Excerpt from: From Beirut to Jerusalem by Thomas L. Friedman

1


Prelude: From Minneapolis to Beirut

In June 1979, my wife, Ann, and I boarded a red-and-white Middle East Airlines 707 in Geneva for the four-hour flight to Beirut. It was the start of the nearly ten-year journey through the Middle East that is the subject of this book. It began, as it ended, with a bang.

When we got in line to walk through the metal detector at our boarding gate, we found ourselves standing behind three broad-shouldered, mustachioed Lebanese men. As each stepped through the metal detector, it would erupt with a buzz and a flashing red light, like a pinball machine about to tilt. The Swiss police immediately swooped in to inspect our fellow passengers, who turned out not to be hijackers bearing guns and knives, although they were carrying plenty of metal; they were an Armenian family of jewelers bringing bricks of gold back to Beirut. Each of the boys in the family had a specially fitted money belt containing six gold bars strapped around his stomach, and one of them also had a shoe box filled with the precious metal. They sat next to Ann and me in the back of the plane and spent part of the flight tossing the gold bricks back and forth for fun.

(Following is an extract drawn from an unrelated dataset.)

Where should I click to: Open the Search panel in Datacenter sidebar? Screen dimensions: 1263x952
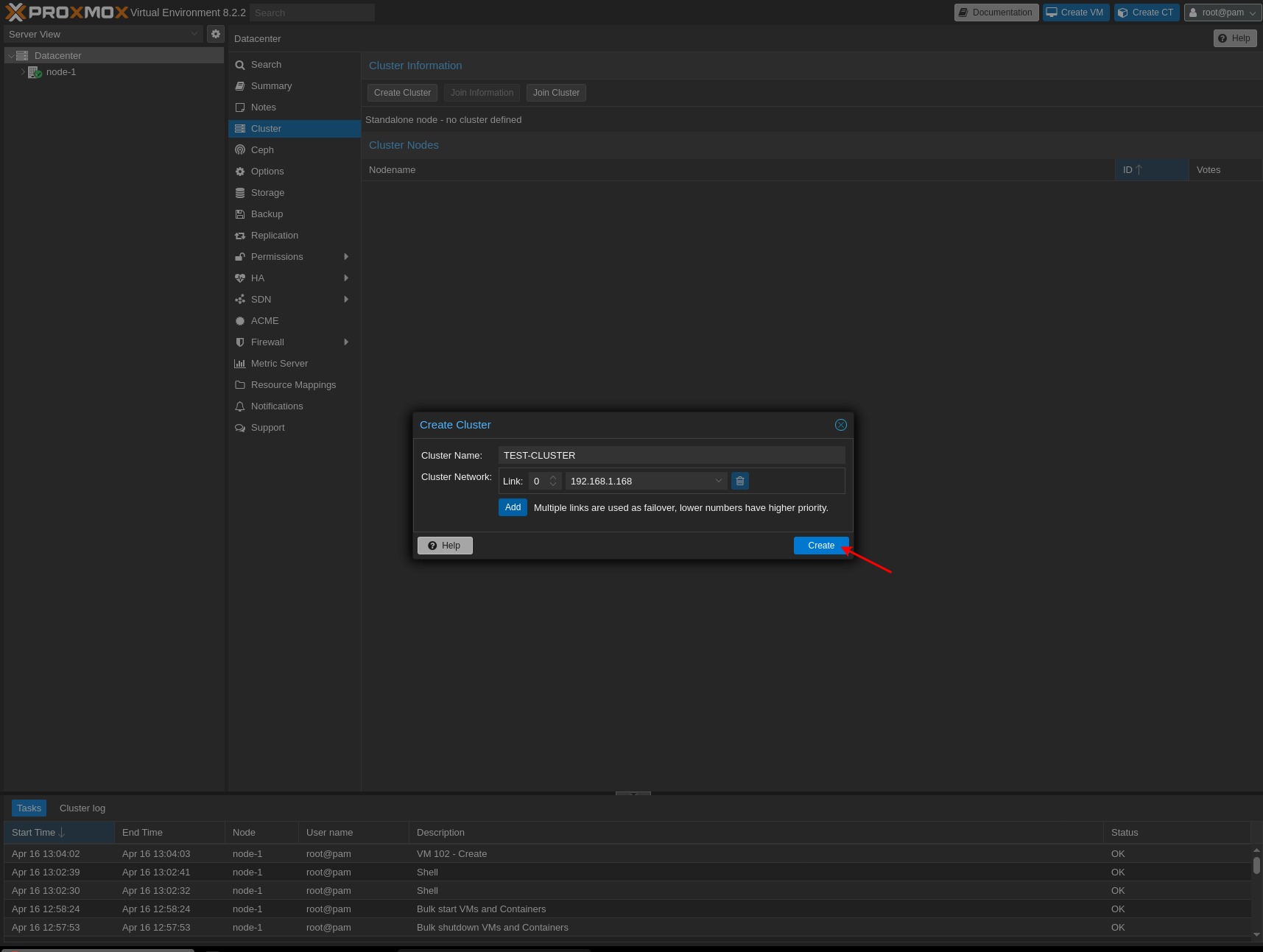pos(266,65)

When our MEA plane finally touched down at Beirut International Airport, and I beheld the arrival terminal's broken windows, bullet scars, and roaming armed guards, my knees began to buckle from fear. I realized immediately that although I had spent years preparing for this moment -- becoming a foreign correspondent in the Middle East -- nothing had really prepared me for the road which lay ahead.

In Minneapolis, Minnesota, where I was born and raised, I had never sat next to people who tossed gold bricks to each other in the economy section on Northwest Airlines. My family was, I suppose, a rather typical middle-class American Jewish family. My father sold ball bearings and my mother was a homemaker and part-time bookkeeper. I was sent to Hebrew school five days a week as a young boy, but after I had my bar mitzvah at age thirteen, the synagogue interested me little; I was a three-day-a-year Jew -- twice on the New Year (Rosh Hashanah) and once on the Day of Atonement (Yom Kippur). In 1968, my oldest sister, Shelley, spent her junior year abroad at Tel Aviv University; it was the year after Israel's dramatic victory in the Six-Day War -- a time when Israel was very much the "in" place for young American Jews. Over the Christmas break of 1968 my parents took me to Israel to visit my sister.

That trip would change my life. I was only fifteen years old at the time and just waking up to the world. The flight to Jerusalem marked the first time I had traveled beyond the border of Wisconsin and the first time I had ridden on an airplane. I don't know if it was just the shock of the new, or a fascination waiting to be discovered, but something about Israel and the Middle East grabbed me in both heart and mind. I was totally taken with the place, its peoples and its conflicts. Since that moment, I have never really been interested in anything else. Indeed, from the first day I walked through the walled Old City of Jerusalem, inhaled its spices, and lost myself in the multicolored river of humanity that flowed through its maze of alleyways, I felt at home. Surely, in some previous incarnation, I must have been a bazaar merchant, a Frankish soldier perhaps, a pasha, or at least a medieval Jewish chronicler. It may have been my first trip abroad, but in 1968 I knew then and there that I was really more Middle East than Minnesota.